• [WHAT IS EXPECTED]:
Search through the entries for the word "page" and copy every line that has it.

• [Stored items]:
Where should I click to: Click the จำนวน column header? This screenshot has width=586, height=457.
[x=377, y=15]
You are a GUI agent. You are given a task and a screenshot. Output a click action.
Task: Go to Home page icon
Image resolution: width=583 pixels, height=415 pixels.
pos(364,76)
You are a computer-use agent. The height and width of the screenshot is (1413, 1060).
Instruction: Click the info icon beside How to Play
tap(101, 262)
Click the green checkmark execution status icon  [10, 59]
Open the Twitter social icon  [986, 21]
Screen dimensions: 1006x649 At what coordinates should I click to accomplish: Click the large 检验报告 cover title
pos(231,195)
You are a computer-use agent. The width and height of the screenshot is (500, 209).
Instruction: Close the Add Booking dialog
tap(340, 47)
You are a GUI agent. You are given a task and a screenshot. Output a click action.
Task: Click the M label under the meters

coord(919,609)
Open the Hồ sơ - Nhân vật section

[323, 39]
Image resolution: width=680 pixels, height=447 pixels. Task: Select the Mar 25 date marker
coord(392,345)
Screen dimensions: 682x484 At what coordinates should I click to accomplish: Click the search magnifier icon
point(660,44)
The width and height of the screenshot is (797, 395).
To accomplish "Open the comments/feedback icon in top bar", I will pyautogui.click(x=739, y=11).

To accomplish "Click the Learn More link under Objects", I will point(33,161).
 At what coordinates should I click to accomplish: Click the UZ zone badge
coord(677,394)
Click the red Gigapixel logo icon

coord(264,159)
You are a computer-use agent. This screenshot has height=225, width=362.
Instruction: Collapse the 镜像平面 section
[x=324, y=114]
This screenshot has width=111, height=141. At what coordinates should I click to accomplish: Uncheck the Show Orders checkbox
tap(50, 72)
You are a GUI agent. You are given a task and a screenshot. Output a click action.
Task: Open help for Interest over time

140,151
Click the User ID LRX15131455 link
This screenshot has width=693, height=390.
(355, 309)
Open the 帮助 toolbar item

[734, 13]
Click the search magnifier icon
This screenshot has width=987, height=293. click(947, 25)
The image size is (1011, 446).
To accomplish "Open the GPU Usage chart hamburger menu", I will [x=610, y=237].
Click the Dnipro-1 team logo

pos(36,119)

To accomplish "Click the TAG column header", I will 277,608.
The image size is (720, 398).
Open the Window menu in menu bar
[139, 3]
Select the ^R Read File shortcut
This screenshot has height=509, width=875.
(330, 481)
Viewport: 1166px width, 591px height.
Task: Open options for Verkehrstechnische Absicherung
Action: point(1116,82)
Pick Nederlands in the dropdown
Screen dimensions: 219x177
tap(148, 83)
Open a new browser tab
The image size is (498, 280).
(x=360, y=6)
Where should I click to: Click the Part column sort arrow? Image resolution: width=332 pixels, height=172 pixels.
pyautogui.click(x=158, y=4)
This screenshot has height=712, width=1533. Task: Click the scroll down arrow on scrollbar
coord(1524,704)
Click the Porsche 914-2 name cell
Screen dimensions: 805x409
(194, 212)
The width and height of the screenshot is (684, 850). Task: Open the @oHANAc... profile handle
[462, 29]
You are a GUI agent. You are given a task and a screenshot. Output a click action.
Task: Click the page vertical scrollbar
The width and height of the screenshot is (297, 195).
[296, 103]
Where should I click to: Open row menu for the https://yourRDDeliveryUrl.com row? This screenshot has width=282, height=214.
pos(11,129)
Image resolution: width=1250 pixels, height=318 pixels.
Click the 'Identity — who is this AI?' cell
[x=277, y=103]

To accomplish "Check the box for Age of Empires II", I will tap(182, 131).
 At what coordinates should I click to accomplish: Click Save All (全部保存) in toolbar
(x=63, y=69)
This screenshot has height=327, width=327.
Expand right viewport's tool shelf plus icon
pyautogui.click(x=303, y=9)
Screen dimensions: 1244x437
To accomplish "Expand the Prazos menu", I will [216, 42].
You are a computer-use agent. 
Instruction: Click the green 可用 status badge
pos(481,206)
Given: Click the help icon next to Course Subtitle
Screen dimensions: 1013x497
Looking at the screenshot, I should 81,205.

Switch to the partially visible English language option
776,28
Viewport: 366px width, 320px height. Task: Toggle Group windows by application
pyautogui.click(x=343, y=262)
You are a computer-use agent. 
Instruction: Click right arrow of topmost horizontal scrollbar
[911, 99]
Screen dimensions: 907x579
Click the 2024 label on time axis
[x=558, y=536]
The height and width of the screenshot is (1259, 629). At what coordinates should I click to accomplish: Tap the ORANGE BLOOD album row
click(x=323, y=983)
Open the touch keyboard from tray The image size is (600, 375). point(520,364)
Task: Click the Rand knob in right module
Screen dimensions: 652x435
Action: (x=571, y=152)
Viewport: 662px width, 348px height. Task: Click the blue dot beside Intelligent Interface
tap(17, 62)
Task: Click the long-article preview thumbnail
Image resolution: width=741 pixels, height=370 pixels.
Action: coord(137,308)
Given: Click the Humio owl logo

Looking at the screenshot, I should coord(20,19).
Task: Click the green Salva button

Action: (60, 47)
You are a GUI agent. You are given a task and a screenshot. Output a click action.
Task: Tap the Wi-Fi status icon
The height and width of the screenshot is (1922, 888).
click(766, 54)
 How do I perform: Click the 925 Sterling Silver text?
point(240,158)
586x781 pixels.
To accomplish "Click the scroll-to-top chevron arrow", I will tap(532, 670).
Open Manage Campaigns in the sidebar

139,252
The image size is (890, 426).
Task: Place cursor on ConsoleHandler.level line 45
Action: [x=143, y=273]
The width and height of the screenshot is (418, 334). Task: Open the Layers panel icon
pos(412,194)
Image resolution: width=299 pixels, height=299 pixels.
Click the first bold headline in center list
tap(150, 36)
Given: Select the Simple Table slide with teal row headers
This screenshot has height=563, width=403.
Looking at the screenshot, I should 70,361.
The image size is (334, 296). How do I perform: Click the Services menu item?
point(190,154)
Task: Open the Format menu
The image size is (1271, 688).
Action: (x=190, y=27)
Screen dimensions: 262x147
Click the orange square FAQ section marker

• [RESPONSE]:
Task: Go to Home page icon
Task: Click the page vertical scrollbar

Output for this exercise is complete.